Collect each line of the material below that contains the word "your", and reproduce those lines in full.

>>

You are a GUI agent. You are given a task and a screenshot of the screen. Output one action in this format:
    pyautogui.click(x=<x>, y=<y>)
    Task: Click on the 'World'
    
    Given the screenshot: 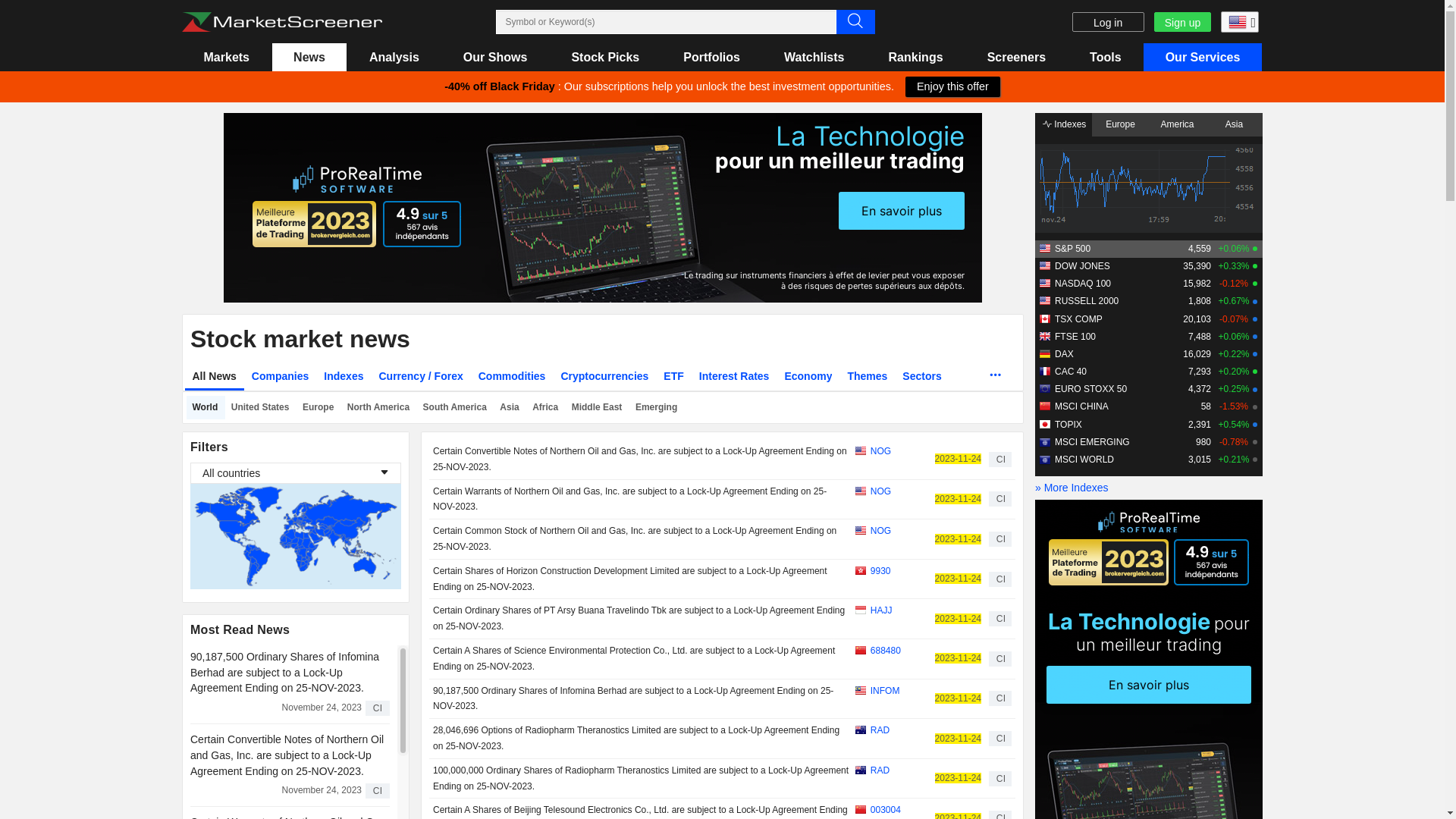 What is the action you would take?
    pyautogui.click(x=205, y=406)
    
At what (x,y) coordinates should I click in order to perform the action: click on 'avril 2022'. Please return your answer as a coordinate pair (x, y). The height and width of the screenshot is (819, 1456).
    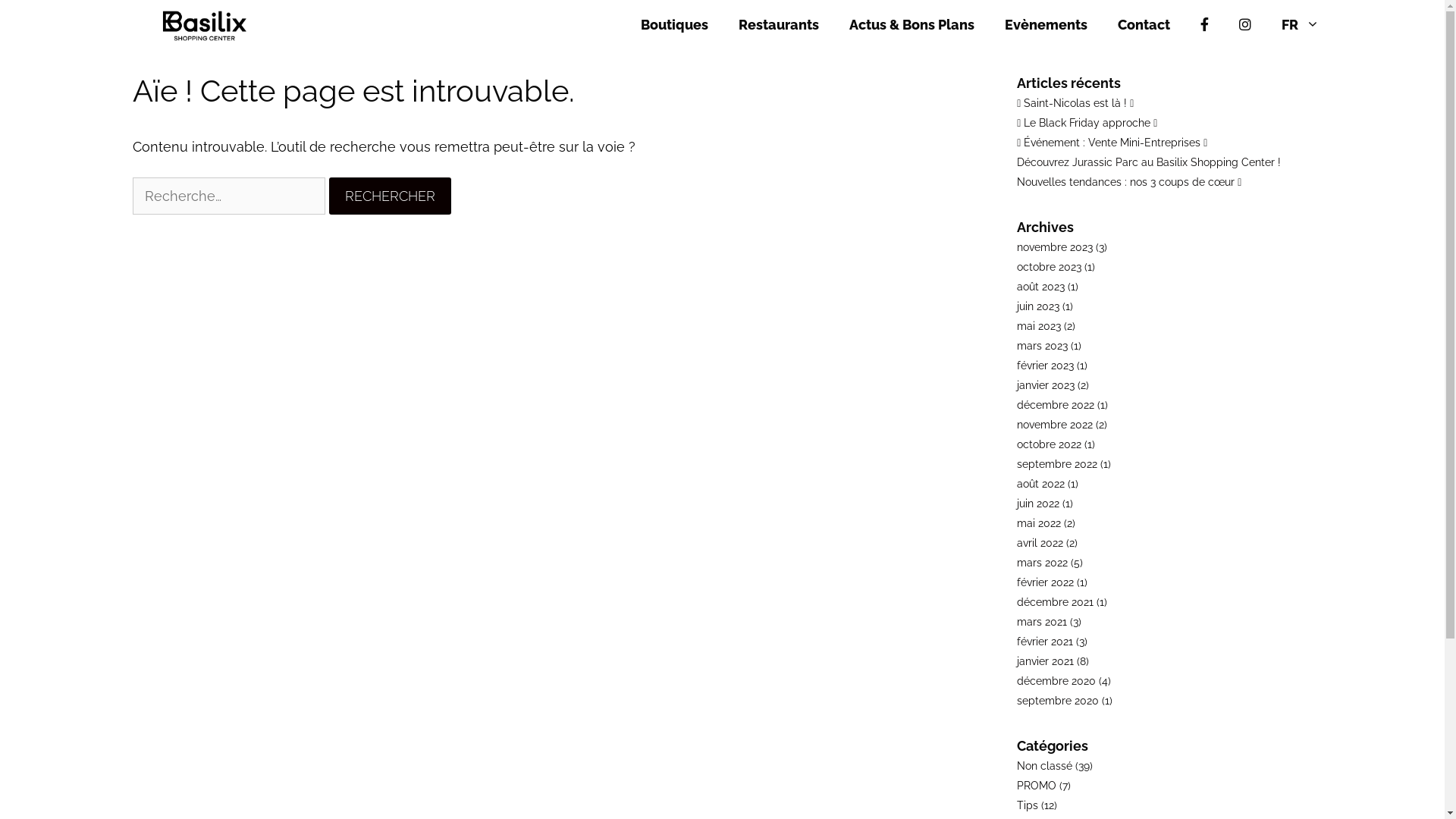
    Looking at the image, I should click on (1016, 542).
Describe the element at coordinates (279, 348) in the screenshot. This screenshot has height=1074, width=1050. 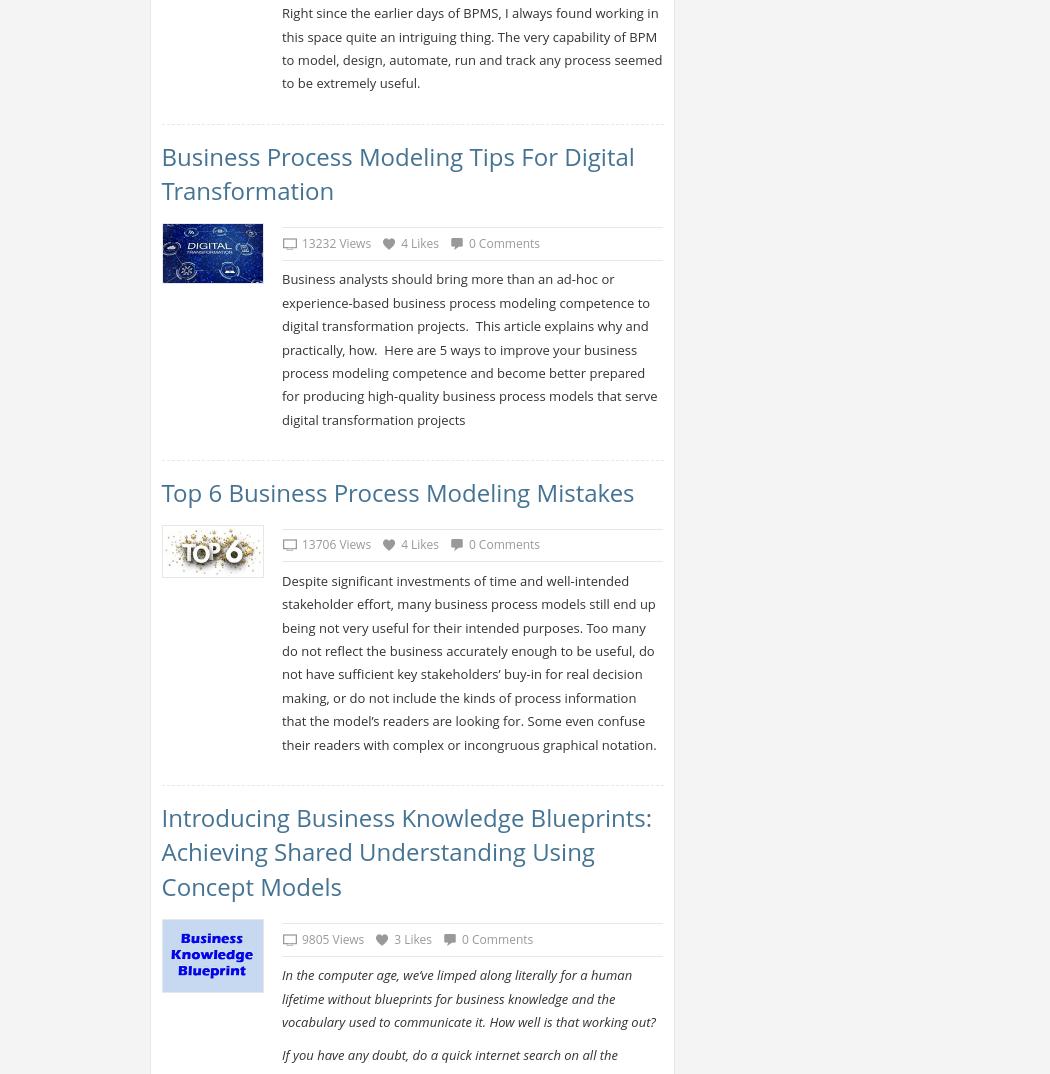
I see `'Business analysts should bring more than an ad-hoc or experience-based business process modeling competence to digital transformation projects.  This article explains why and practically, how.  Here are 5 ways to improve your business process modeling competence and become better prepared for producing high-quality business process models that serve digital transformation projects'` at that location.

<<

EXERCISE RESPONSE:
At what (x,y) coordinates should I click in order to perform the action: click on 'avril 2022'. Please return your answer as a coordinate pair (x, y). The height and width of the screenshot is (819, 1456).
I see `'Business analysts should bring more than an ad-hoc or experience-based business process modeling competence to digital transformation projects.  This article explains why and practically, how.  Here are 5 ways to improve your business process modeling competence and become better prepared for producing high-quality business process models that serve digital transformation projects'` at that location.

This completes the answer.